The rapid growth of digital media in recent years and the simultaneous pressures on traditional media have led to a number of fascinating media transactions in which the Competition Bureau has had to confront the difficult question of product market definition in industries characterized by disruptive technological change.
In March 2015, the Bureau cleared a magazine publishing transaction (TVA Group’s acquisition of Transcontinental’s magazine business) due, in its words, to the “presence of effective remaining competitors in all overlapping genres of magazines and the ability of advertisers to reach the same demographics through other magazines and media” (emphasis added). The Bureau also stated that it considered the “general decline in readership of magazines, in part attributable to the increasing importance of the Internet as an alternative for readers” (emphasis added).
The precedential significance of these references to other media and the Internet is not entirely clear. That said, these references cannot be accidental, and it is therefore possible that something of a shift in the Bureau’s analytical framework for media mergers may be underway.
By way of context, historically, and consistent with competition authorities in other leading jurisdictions, the Canadian Competition Bureau has approached product market definition in the advertising and media industries on the basis that each different type of media (e.g., radio, television, newspapers, flyers, out-of-home, etc.) constitutes a separate market. Divestitures of radio stations, television channels and newspapers have been required precisely on this basis.
For its part, and although contested merger jurisprudence in Canada is extremely rare, the Competition Tribunal, in 1992, supported an even narrower product market definition than had been proposed by the Bureau in the only fully litigated media merger in Canada, the Southam case, finding that daily newspapers and community newspapers were not in the same product market. In relation to nascent electronic media, the Tribunal wrote:
The evidence with respect to the electronic media is that they are too weak substitutes to be considered part of the same retail advertising market as newspapers.
Some 22 years later, in June 2014, the Bureau reached a remarkably similar conclusion in its analysis of Transcontinental’s acquisition of Quebecor Media’s community newspapers in Quebec:
… for the purposes of the present merger review, the Bureau determined that the relevant market was comprised solely of advertising in community newspapers. However, the Bureau recognizes that the degree of substitutability between advertising in community newspapers and online advertising is evolving…
A few months later, however, the Bureau approved the divestiture of numerous of these community newspapers to a buyer who only offers online advertising services and would not continue to publish printed editions of the newspapers, on the basis that no other interested buyer existed for the newspapers in question. While it is debatable whether this divestiture amounted to a true competition law remedy within the traditional meaning of that phrase (because how could a purchaser who does not compete in the relevant market remedy a substantial lessening of competition in that relevant market), the obvious interest of this buyer, and its approval by the Bureau, puts into doubt, at the very least to some degree, the strength of the original conclusion regarding market definition.

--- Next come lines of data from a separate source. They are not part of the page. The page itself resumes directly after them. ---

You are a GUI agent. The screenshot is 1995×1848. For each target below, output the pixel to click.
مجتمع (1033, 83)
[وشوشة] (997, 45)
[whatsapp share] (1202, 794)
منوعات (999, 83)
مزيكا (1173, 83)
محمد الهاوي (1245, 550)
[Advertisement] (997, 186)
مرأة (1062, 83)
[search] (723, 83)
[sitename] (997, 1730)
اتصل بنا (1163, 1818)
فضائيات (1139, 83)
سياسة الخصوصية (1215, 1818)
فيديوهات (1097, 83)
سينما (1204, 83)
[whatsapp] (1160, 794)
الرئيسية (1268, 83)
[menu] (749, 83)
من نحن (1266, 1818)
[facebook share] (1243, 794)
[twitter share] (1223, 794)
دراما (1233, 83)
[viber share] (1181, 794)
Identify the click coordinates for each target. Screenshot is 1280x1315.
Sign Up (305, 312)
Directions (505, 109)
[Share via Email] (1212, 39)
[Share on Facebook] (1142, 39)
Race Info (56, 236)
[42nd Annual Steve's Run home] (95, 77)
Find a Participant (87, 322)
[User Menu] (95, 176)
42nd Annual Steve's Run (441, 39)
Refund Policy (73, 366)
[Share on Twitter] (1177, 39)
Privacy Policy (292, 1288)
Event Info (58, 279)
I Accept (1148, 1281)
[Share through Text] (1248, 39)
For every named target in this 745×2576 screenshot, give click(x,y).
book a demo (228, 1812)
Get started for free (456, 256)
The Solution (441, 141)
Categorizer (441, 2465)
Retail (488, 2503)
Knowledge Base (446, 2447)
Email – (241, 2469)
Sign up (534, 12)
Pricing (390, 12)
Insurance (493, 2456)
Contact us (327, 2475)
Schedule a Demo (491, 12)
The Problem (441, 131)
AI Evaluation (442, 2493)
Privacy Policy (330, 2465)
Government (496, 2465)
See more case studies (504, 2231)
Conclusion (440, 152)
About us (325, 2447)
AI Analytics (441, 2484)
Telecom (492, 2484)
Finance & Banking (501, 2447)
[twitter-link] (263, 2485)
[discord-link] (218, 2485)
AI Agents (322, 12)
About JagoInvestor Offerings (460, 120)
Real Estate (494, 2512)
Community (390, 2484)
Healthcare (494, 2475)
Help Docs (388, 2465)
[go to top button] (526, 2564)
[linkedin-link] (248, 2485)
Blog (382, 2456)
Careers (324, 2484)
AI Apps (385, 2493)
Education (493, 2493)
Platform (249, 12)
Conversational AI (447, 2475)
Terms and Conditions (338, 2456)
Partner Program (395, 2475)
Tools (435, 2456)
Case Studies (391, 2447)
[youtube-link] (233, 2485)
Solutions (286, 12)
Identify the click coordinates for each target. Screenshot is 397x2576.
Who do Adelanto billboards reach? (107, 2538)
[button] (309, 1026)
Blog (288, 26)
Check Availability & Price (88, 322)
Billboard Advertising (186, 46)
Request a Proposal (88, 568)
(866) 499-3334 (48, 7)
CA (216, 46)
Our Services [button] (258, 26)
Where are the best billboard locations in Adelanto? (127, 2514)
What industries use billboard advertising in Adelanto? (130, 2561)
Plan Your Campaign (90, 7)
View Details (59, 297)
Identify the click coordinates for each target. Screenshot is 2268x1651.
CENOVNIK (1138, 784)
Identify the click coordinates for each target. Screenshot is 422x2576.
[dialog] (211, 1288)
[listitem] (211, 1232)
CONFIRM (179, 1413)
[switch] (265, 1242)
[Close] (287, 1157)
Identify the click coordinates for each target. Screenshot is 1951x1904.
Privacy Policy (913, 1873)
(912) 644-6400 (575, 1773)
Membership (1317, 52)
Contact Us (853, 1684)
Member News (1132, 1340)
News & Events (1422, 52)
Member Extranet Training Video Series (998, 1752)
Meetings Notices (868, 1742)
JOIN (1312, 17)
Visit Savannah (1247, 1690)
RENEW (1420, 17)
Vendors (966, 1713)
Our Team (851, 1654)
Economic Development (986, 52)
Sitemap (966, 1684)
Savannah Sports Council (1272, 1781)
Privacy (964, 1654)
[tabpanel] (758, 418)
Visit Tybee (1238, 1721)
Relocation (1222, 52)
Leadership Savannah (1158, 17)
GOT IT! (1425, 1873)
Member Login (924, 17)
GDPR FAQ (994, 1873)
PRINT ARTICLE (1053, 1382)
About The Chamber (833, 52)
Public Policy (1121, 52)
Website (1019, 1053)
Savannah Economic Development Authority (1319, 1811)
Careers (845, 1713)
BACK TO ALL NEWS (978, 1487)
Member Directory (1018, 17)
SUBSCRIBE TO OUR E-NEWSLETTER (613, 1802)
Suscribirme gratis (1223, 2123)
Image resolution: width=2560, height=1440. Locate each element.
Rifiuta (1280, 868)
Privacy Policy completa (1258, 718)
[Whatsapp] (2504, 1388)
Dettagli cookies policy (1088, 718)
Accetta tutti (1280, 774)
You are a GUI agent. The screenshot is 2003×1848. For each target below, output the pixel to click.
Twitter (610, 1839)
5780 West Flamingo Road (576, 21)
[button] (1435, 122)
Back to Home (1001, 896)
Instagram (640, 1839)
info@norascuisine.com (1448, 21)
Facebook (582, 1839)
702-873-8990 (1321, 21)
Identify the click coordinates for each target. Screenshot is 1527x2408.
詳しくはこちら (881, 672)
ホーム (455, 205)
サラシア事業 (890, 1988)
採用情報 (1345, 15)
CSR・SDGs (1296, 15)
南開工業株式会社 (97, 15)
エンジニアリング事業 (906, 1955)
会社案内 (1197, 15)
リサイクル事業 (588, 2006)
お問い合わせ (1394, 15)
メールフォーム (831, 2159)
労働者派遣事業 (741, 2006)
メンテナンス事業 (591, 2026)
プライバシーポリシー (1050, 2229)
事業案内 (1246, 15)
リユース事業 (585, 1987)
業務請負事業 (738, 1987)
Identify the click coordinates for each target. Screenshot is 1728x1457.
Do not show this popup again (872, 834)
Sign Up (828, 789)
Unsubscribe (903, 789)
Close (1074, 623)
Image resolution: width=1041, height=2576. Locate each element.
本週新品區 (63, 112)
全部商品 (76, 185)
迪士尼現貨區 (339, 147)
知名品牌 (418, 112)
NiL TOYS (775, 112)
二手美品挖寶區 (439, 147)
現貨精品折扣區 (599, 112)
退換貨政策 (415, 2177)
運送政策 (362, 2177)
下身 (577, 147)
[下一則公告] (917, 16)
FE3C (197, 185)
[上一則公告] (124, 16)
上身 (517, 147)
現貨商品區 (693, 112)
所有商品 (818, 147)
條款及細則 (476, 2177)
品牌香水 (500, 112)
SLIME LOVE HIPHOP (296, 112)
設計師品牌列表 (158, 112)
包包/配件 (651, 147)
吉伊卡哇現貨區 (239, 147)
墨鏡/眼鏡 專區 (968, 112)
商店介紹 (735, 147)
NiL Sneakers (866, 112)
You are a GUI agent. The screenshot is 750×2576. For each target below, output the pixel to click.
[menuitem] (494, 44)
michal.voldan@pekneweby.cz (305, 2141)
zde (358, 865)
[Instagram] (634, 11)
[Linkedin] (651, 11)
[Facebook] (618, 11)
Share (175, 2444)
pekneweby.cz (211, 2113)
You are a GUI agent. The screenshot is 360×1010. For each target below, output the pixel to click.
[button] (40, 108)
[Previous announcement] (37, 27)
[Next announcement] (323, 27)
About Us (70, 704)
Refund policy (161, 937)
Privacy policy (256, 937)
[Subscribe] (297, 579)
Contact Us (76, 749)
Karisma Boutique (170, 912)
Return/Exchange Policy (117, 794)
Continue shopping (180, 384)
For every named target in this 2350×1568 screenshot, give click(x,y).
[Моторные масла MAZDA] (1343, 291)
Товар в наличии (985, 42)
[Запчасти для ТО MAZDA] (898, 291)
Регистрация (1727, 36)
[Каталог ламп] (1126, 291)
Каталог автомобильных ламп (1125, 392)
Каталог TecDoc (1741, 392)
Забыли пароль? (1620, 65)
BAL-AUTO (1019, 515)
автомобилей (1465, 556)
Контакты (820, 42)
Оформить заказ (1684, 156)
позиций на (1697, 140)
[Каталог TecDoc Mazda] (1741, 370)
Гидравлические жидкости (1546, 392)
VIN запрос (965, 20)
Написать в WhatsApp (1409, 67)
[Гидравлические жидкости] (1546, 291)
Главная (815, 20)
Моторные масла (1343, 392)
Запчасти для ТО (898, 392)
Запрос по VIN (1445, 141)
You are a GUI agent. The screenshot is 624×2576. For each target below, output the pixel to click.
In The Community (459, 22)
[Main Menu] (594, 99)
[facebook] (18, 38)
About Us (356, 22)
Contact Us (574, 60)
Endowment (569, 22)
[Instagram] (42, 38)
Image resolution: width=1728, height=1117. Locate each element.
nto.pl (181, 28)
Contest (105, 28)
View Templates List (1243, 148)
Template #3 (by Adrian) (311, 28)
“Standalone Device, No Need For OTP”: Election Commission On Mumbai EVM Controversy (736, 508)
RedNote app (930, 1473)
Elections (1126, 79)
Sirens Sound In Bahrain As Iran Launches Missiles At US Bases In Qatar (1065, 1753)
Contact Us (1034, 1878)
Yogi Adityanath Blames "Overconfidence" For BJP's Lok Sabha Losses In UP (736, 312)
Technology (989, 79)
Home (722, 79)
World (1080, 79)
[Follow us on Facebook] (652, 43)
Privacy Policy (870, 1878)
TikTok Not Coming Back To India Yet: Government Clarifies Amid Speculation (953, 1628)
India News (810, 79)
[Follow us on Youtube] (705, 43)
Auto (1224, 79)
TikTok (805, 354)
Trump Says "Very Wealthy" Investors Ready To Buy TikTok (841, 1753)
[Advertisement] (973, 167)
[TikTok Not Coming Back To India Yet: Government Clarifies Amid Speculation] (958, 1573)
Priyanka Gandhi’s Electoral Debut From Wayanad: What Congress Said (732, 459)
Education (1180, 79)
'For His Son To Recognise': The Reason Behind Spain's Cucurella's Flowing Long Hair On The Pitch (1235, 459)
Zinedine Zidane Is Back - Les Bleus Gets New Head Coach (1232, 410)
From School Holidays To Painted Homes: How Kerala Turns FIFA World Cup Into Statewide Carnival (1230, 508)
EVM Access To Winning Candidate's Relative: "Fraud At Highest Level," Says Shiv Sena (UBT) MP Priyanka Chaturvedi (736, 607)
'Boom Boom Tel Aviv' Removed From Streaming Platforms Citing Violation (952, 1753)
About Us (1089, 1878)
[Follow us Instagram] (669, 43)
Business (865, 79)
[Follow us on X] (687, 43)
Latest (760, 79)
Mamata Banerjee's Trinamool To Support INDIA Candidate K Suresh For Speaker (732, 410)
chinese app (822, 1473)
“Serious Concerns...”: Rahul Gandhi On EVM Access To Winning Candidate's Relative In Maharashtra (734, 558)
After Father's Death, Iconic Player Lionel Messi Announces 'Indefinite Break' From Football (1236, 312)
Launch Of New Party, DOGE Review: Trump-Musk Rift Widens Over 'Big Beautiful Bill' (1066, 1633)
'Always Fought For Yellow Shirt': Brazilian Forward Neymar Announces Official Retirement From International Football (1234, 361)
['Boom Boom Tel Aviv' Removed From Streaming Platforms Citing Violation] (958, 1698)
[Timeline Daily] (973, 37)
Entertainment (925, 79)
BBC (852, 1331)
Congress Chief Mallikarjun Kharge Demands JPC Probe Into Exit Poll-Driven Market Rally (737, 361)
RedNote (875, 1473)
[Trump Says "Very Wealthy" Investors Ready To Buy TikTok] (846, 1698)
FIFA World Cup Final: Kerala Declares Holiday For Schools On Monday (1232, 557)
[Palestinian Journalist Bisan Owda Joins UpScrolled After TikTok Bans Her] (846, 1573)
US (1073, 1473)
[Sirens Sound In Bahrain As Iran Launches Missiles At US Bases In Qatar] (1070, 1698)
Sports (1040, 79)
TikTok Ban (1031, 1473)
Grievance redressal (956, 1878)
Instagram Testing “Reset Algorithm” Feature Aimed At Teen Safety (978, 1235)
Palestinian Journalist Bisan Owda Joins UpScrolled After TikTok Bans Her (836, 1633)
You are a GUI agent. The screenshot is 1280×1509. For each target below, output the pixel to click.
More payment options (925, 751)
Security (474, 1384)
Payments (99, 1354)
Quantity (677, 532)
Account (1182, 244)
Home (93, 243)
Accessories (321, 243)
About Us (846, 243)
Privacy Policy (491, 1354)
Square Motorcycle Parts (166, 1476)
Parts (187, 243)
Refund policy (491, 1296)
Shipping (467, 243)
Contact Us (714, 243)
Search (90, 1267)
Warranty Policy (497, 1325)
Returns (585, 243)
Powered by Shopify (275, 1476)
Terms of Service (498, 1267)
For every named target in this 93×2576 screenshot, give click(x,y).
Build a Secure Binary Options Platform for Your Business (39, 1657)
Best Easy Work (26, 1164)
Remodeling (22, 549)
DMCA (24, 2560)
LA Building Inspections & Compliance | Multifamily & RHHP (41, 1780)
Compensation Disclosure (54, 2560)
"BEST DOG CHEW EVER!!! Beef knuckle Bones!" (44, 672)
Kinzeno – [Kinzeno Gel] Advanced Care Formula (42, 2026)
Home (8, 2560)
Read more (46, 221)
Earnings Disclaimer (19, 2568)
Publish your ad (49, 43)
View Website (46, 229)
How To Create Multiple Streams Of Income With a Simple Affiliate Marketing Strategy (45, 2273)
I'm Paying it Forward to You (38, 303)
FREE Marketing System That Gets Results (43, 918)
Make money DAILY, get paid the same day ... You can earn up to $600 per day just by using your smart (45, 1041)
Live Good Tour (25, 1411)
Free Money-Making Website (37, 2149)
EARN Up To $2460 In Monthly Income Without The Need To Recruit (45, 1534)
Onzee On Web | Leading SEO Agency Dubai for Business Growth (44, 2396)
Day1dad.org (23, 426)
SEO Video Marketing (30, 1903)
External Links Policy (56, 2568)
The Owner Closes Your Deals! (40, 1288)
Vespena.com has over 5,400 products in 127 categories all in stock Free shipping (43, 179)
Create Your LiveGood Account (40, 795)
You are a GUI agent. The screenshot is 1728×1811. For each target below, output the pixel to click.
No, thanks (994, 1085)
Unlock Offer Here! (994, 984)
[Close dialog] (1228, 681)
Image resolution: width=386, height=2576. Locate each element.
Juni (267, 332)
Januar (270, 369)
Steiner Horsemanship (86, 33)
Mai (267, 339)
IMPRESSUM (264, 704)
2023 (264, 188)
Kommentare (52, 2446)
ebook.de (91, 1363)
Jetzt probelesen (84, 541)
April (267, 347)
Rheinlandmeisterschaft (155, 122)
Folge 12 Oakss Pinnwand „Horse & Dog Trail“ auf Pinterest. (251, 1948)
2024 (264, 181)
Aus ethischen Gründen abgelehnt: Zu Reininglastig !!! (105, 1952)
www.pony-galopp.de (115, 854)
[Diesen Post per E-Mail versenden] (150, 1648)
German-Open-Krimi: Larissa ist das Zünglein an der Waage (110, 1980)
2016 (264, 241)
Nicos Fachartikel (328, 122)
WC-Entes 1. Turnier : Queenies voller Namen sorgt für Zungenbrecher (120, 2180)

The outcome of the Transcontinental / QMI newspaper transaction, together with the conclusions reached during the TVA / Transcontinental magazine transaction, may turn out to represent an important chapter in the Bureau’s evolving review of media mergers. The next media transaction on the Bureau’s docket is Postmedia’s proposed acquisition of Sun Media’s English-language daily newspaper business. The Bureau’s pronouncements on market definition and the role of the Internet in that transaction will be eagerly anticipated.